HOTTIP在口腔鳞癌中的表达及意义

Expression and significance of HOTTIP in oral squamous cell carcinoma

目的探讨口腔鳞状细胞癌(OSCC,简称鳞癌)中HOXA远端转录本(HOTTIP)的表达及意义。方法采用实时荧光定量逆转录聚合酶链反应(qRT-PCR)方法检测HOTTIP在正常人口腔黏膜角质形成细胞(HOK)和人OSCC细胞系(HSC-4)中的表达情况;对HSC-4细胞转染HOTTIP-inhibitor,qRT-PCR检测转染后HOTTIP的表达量,MTT实验、细胞划痕实验检测转染后对HSC-4细胞增殖、迁移的影响。结果通过qRT-PCR检测HOTTIP的表达量,HSC-4细胞中的HOTTIP表达量(1.521±0.117)显著高于HOK细胞的(1.060±0.036),差异有统计学意义(P<0.05);对HSC-4细胞转染HOTTIP-inhibitor,qRT-PCR检测HSC-4细胞转染后HOTTIP的表达量,HOTTIP-inhibitor组HOTTIP的表达量(0.336±0.070)均明显低于Control组和Inhibitor-NC组的(1.062±0.092)、(1.023±0.103),差异均有统计学意义(P<0.05);MTT实验证实HSC-4细胞转染HOTTIP-inhibitor后,HOTTIP-inhibitor组相对于Control组和Inhibitor-NC组,细胞增殖能力明显下降,差异有统计学意义(P<0.05),提示敲低HOTTIP的表达能显著降低HSC-4细胞的增殖能力;细胞划痕实验中,HOTTIP-inhibitor组细胞的划痕愈合速度减慢,HOTTIPinhibitor组转染后24 h细胞划痕占比(53.27±1.85)均大于Control组和Inhibitor-NC组的(21.10±0.78)、(25.13±1.69),差异均具有统计学意义(P<0.05),提示HOTTIP的低表达能有效地降低细胞迁移能力。结论与HOK细胞相比,HSC-4细胞中HOTTIP表达明显上调,敲低HOTTIP的表达能显著降低HSC-4细胞的增殖能力、迁移能力,证实其在OSCC中发挥促癌作用。
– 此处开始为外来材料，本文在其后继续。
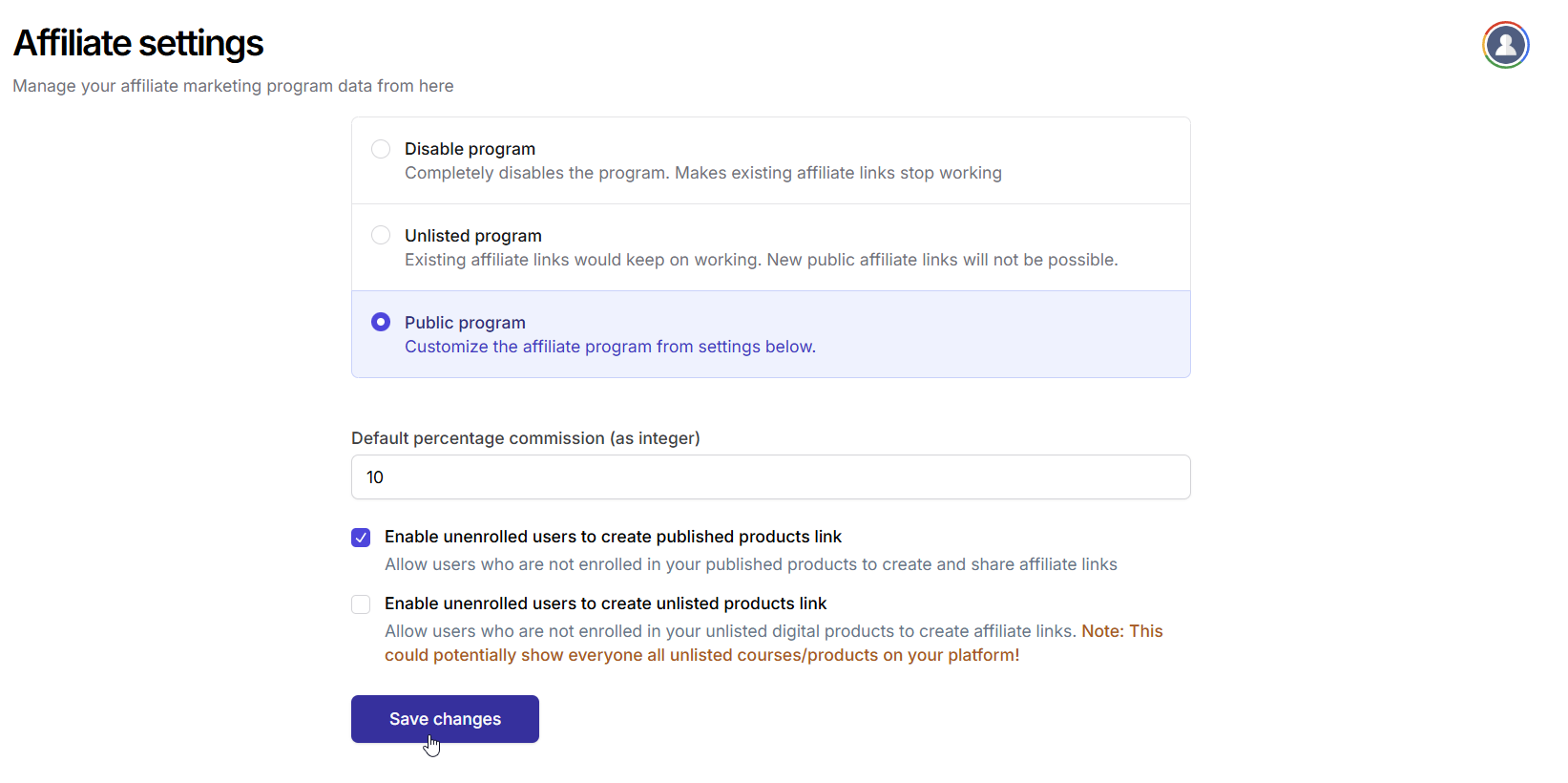Image resolution: width=1568 pixels, height=783 pixels.
Task: Click 'Completely disables the program' description text
Action: pos(702,173)
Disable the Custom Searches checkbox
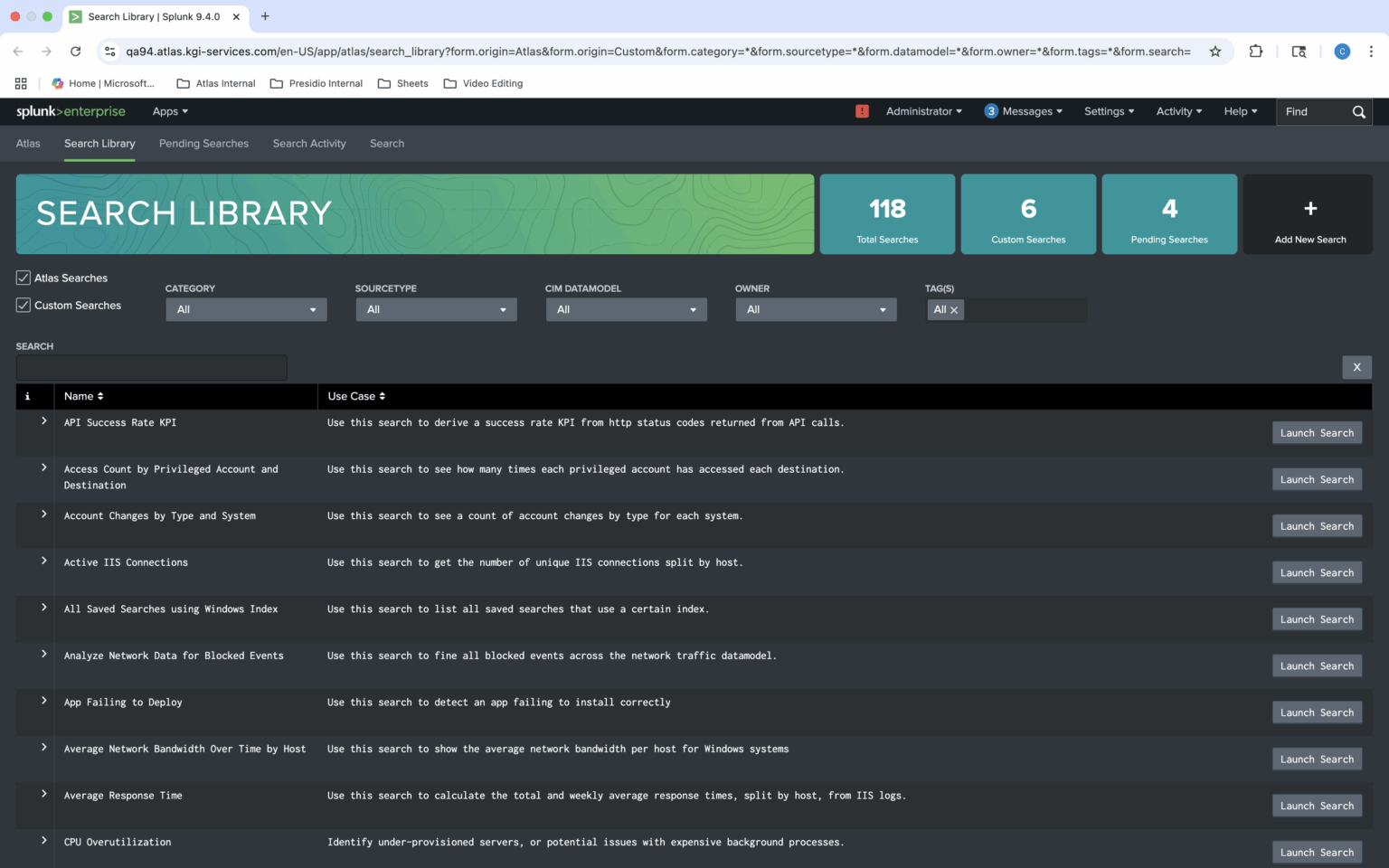1389x868 pixels. tap(23, 305)
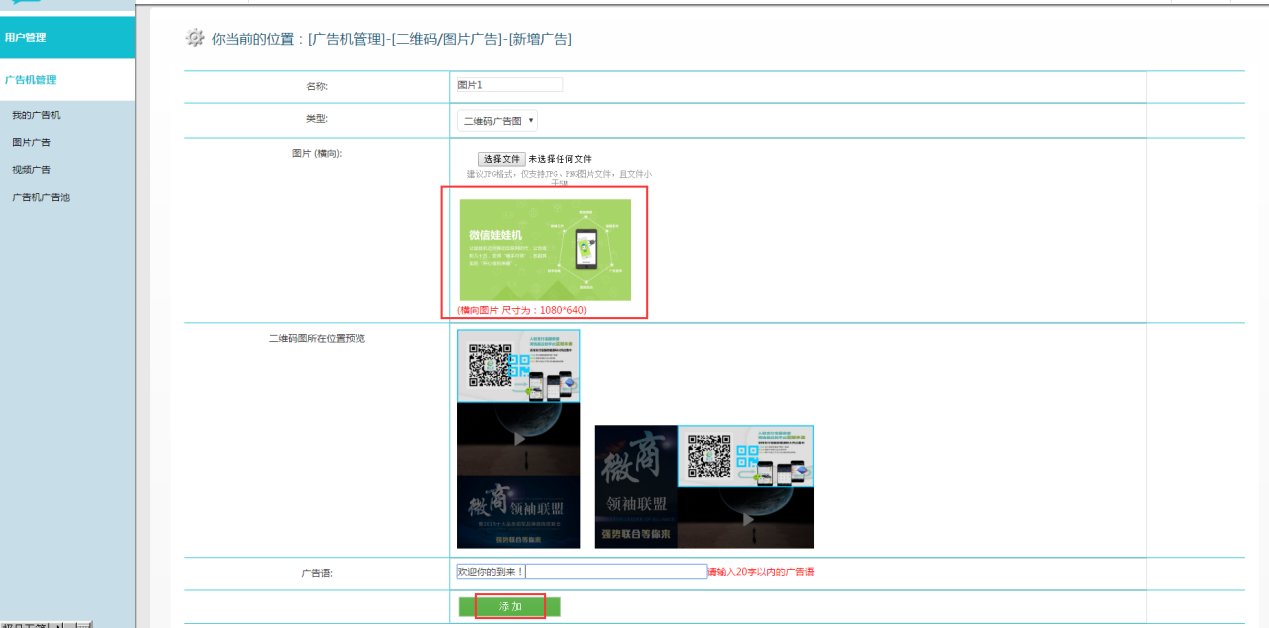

Objective To discuss the expression and significance of HOXA transcript at the distal tip(HOTTIP)in oral squamous cell carcinoma(OSCC).Methods Real-time fluorescent quantitative reverse transcription polymerase chain reaction(qRT-PCR)was used to detect the expression of HOTTIP in normal human oral keratinocytes(HOK)and human OSCC cell line(HSC-4).The expression of HOTTIP after transfection was detected by qRT-PCR,and the effects of transfection on proliferation and migration of HSC-4 cells were detected by MTT assay and cell scratch assay.Results The expression of HOTTIP was detected by qRT-PCR.The expression of HOTTIP in HSC-4 cells(1.521±0.117)was significantly higher than(1.060±0.036)in HOK cells,and the difference was statistically significant(P<0.05).HSC-4 cells were transfected with HOTTIPinhibitor.QRT-PCR was used to detect the expression of HOTTIP in HSC-4 cells.The expression of HOTTIP in the HOTTIP-inhibitor group(0.336±0.070)was significantly lower than(1.062±0.092)and(1.023±0.103)in the Control group and Inhibitor-NC group,their differences were statistically significant(P<0.05).MTT experiments confirmed that after HSC-4 cells were transfected with HOTTIP-inhibitor,the cell proliferation ability of HOTTIP-inhibitor group was significantly lower than that of Control group and Inhibitor-NC group,and the difference was statistically significant(P<0.05),suggesting that the expression of HOTTIP can significantly reduce the proliferation ability of HSC-4 cells.In the cell scratch test,the scratch healing speed of the cells in the HOTTIP-inhibitor group was slowed down.The percentage of cell scratches(53.27±1.85)in the HOTTIPinhibitor group at 24 h after transfection was greater than(21.10.±0.78)and(25.13±1.69)in the Control group and Inhibitor-NC group,and the differences were statistically significant(P<0.05),suggesting that the low expression of HOTTIP can effectively reduce the cell migration ability.Conclusion Compared with HOK cells,the expression of HOTTIP in HSC-4 cells was significantly up-regulated.Knocking down the expression of HOTTIP can significantly reduce the proliferation and migration of HSC-4 cells,confirming that it plays a pro-cancer role in OSCC.